One day we went trekking through the rainforest…
..and ended up at a waterfall.
It would have been rude not to jump in…
…so we did.
They have great beaches…
But it’s not all just fun and games. There is still high powered business to attend to.
A HARD DAY AT THE OFFICE
We were pleased that when the Getty’s heard we were in town, they insisted on parking their boat next to ours.
Now that’s a pretty boat. If you want to charter it, it’s $380,000 a week (or you can have a week on Domini for a bit less.)
Anyway, time to move on. Our first stop was Carriacou, which is still part of Grenada and only about thirty miles north.
And then we left the Windward Islands, and set sail for Dominica. It was an overnight passage past all the Grenadines, St Vincent, St Lucia, Matinique until we arrived in the Leeward Islands. I’ve no idea why they call them that. They’re a darn sight windier than the Windwards.
Dominica is delightful. Completely unspoilt by progress. Which is great when you want to see virgin rainforest, but not so good when you want to charge your mobile phone.
We rowed up the Indian River..
..which is completely magical.
Almost like a film set.
In fact it is a film set. They shot Pirates of the Caribbean here.
They don’t allow outboard engines, so the only way is to row. Which is exhausting.
So we got Martin to do it.
MARTIN – Master River Guide
PARROTS OF THE CARIBBEAN
They call it the Nature Isle.
And it is. We were sorry to leave.
After Dominica, we sailed through another rainbow…
…to Guadeloupe, which is technically France, so they take Euros, speak French and take three hours to eat lunch.
We had a bit of a drama last night.
We were anchored at Deshaies in the north of the island. Roundabout midnight, a storm hit us. 30 knots of wind, and horizontal rain. We got up to double check everything was alright, and that was when we noticed that we were now perilously close to one of the other boats.
The anchor was dragging.
No time to lose. In the middle of this gale we weighed the anchor just in time to avoid hitting anything. But it was a close run thing. The French tend to anchor in the same way that they faites le camping. Right next to each other.
But that was just the start of the problems. Now we had to lay the anchor down again. It’s hard enough normally, but in 30 knots, terrible visibility, and surrounded by other boats it’s a nightmare.

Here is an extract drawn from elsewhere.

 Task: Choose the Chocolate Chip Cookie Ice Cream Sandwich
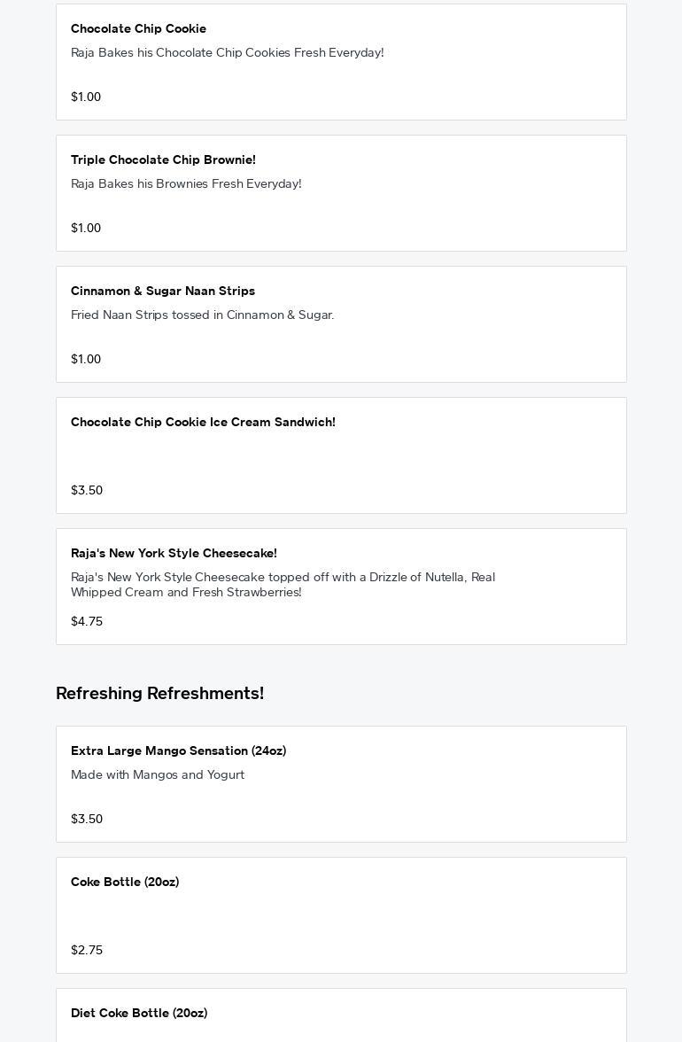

Finally we managed to drop the anchor again. It appeared to be holding and all seemed well, so we decided to run an anchor watch and take turns to stay up and check that we didn’t drag again. It was all fine for an hour or two, but then on Ju’s watch a mega squall hit, and we started moving again. He called up Lyn to weigh anchor and start the whole process again, when suddenly we stopped.
The anchor must have dug itself in again!
Ha ha. Not so simple. It had caught on something, and was not budging.
Still, at least we were no longer moving. We decided to carry on the anchor watch and sort it out in the morning.
At long last the sun came up, and the storm died down. Ju dived down on the anchor to see what the problem was. We had snagged it on an ancient rusting bit of chain from a long abandoned mooring bouy, and it was not coming off without a struggle. It was about 8m down, so Ju took a deep breath and dived down with a piece of rope which he managed to slip around the rusty chain and bring back to the boat. What a hero! This held the chain up, so all we had to do was lower the anchor, then motor forward till it was clear of the chain and we could haul it up.
At least that was the theory.
And the theory worked!
So…off to Montserratt!
This is a remarkable island.
In 1997, the volcano in the south erupted. You can still see steam coming out of it now.
The devastation is hard to comprehend. This is the capital, Plymouth.
It looks like a nuclear bomb has been dropped; the houses all buried in ash and lava. It’s hard to tell in the photo, but the church is buried up to its steeple.
And it is from here, in the north of Montserrat and about ten miles from the volcano, that we send you this blog.
But to finish, this issue’s arty fart prize goes to Lyn, for her study entitled simply. Coffee.
By the time you read this, we should be on the way to Nevis.